Il n’y avait plus une vache. Quand soudain, le taureau entendit un souffle. Il se retourna et se retrouva face à face avec la plus rebelle des vaches, une vachiministe, qui avait gagné son respect au milieu du troupeau en imposant son idéologie, mais aussi parce qu’elle avait les plus grosses tétines de toute la Suisse. Pas impressionné pour un sou par le regard défiant qu’elle lui lançait, le taureau savait bien qu’une simple bifle, ou biffle, ou une fronde de couilles ne suffiraient pas à la faire déguerpir. Alors, avec son sabot droit il appuya sur une montre vert fluo, disposée au-dessus de son sabot gauche. « Transmutation laser power destruction intergalactique canon magma tornade », qu’il dit en même temps.
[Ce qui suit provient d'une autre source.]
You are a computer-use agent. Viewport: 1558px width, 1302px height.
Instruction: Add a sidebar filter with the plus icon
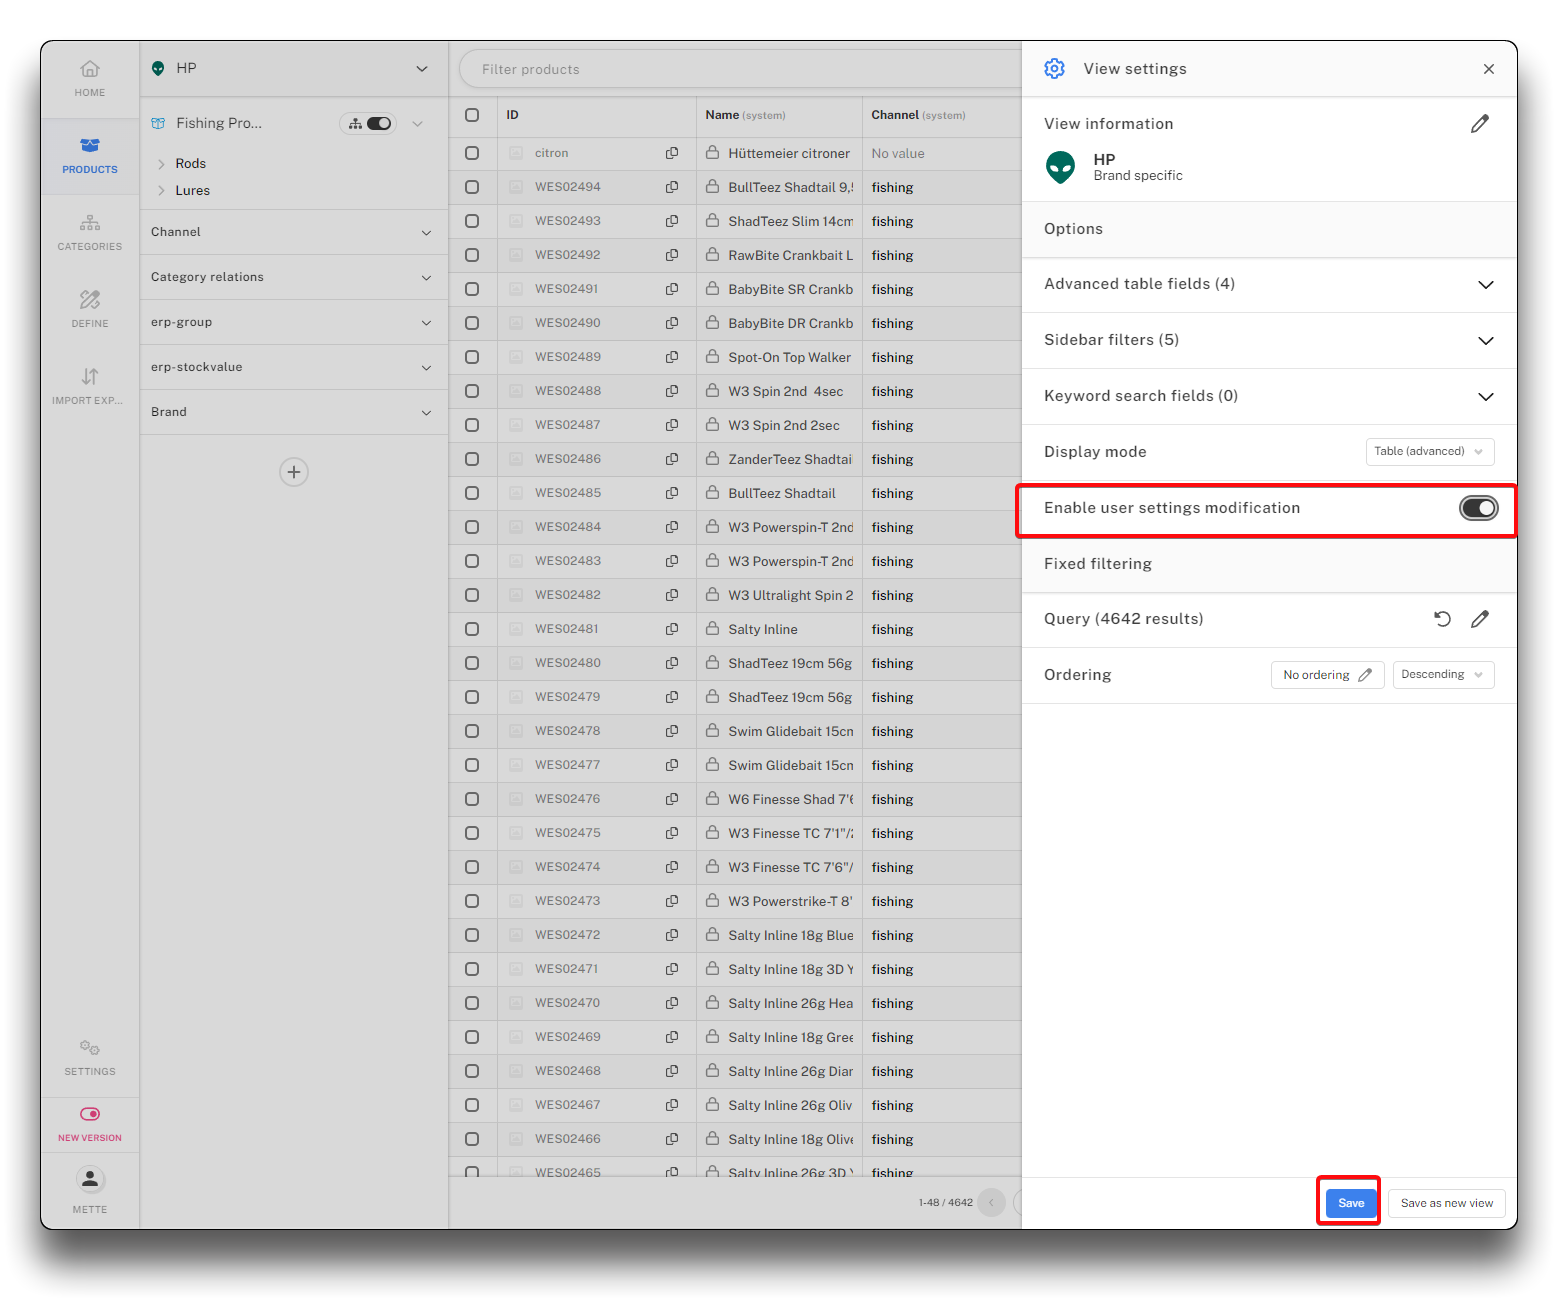(x=294, y=472)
Une puissante lumière vert fluo descendit alors du ciel, dans un bruit aigu, et arrivant droit sur la tête du taureau devait lui donner une puissance phénoménale. Se retournant, il lâcha la plus monumentale des caisses. Un truc à vous assommer un cochon avec le nez bouché. Face à l’odeur nauséabonde et pestilentielle, la reine recula, redevenue humble, car elle savait qu’elle ne pouvait faire mieux qu’un pet intergalactique.

Malgré les relents, le couple, radieux, se pencha à travers la trappe.

En cœur : « merci monsieur taureau ! »

C’est alors que le taureau leva les yeux vers le haut. Et d’un bond, tel un marsipulami, il faisait face aux survivants.

Il avait toujours son énorme trique.

Lentement, avec un regard qui en disait long, sans doute un humanophile bisexuel, il s’approcha du couple.

Et dit juste :

« Eh eh ehhhhhhh, regardè wouâr ske les côpines m’ont dégôtè ! »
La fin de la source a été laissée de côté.